* **Assigned task**: In the listing that follows, find the lines with the string "magnifier" and report how many there are, without commentary.

* **Records for processing**:
*** Block opens ***
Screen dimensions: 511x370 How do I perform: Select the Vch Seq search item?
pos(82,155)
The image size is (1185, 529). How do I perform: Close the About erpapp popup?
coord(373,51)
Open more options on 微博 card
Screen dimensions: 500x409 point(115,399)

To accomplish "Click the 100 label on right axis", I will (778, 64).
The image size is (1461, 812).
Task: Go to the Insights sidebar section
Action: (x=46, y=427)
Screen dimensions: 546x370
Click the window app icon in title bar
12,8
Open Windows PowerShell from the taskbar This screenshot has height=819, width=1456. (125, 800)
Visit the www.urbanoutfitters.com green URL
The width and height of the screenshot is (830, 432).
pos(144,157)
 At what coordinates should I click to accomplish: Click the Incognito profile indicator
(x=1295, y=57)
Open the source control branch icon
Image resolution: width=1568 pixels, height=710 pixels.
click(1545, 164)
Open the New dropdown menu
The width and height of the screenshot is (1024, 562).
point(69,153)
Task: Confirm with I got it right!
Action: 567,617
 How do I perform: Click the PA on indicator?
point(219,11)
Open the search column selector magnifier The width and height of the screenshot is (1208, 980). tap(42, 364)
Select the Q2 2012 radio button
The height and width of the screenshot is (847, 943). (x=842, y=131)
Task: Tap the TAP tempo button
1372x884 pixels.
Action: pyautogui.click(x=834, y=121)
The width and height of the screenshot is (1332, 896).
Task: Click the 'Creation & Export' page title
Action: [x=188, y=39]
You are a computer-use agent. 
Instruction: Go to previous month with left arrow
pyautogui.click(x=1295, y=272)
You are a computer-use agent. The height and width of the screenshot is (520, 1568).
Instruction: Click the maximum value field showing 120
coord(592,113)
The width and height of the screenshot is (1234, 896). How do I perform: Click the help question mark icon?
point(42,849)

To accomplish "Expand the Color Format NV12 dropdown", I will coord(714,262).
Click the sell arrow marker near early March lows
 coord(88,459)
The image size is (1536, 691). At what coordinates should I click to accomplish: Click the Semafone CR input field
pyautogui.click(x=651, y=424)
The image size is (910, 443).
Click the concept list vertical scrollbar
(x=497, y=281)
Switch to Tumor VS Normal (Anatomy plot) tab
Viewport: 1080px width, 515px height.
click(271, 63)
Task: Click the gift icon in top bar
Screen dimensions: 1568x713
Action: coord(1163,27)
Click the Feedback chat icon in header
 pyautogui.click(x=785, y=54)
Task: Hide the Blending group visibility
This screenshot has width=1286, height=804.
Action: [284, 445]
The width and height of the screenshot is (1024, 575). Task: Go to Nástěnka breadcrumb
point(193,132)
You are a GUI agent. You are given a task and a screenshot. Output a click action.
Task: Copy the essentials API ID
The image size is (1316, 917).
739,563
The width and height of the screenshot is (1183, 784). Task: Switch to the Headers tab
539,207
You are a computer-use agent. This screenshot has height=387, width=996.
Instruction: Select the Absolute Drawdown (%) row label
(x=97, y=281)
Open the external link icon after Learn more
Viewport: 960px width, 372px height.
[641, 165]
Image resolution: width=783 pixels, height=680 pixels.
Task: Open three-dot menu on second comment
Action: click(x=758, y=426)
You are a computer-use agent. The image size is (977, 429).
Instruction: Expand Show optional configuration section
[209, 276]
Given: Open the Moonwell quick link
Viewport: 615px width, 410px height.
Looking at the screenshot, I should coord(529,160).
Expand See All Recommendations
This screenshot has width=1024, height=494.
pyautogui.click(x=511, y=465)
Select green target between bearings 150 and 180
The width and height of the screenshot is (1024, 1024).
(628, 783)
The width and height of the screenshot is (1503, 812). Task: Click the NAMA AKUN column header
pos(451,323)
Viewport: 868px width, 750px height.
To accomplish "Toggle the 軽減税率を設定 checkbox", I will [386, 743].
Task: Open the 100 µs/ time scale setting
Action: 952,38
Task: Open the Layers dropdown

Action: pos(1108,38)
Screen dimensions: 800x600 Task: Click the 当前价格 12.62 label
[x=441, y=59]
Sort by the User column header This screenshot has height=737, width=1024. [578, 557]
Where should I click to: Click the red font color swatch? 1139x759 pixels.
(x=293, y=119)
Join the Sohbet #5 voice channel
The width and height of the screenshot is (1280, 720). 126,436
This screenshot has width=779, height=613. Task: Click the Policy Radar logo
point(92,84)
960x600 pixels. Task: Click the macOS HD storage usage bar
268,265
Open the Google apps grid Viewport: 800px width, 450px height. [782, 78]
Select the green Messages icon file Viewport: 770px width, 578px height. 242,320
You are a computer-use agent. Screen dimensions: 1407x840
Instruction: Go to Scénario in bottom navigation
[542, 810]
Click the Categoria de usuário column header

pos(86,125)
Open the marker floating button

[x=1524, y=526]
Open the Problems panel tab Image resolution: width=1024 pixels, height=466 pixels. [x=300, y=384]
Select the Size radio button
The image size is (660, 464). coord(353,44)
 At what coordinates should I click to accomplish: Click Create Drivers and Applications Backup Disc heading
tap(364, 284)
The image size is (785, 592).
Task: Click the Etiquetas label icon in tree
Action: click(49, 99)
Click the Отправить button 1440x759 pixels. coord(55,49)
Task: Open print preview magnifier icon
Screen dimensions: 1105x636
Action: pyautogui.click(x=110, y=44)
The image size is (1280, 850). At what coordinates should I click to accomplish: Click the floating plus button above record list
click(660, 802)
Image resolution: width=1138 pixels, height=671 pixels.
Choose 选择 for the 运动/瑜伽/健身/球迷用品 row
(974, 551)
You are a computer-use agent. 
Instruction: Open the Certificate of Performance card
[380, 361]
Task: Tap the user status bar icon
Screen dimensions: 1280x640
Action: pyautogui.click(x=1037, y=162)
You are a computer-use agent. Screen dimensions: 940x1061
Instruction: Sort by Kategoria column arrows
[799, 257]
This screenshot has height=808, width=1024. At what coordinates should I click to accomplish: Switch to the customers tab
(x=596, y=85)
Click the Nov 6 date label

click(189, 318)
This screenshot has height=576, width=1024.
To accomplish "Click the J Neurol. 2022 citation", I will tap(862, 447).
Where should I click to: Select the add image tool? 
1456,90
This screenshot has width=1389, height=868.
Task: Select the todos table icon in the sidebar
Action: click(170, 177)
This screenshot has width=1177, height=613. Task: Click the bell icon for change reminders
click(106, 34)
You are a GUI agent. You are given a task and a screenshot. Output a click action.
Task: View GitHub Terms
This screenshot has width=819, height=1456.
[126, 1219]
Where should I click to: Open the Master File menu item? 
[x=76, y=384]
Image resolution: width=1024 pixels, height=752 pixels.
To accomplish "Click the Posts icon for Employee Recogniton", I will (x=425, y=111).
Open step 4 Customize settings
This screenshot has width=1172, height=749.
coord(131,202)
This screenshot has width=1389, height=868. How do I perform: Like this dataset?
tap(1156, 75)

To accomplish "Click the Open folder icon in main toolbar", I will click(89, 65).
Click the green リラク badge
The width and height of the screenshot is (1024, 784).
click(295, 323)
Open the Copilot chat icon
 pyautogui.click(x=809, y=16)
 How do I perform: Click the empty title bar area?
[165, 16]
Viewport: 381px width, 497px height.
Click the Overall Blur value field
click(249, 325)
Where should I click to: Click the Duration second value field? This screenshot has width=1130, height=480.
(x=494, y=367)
*** Block closes ***
* **The completed task**: 2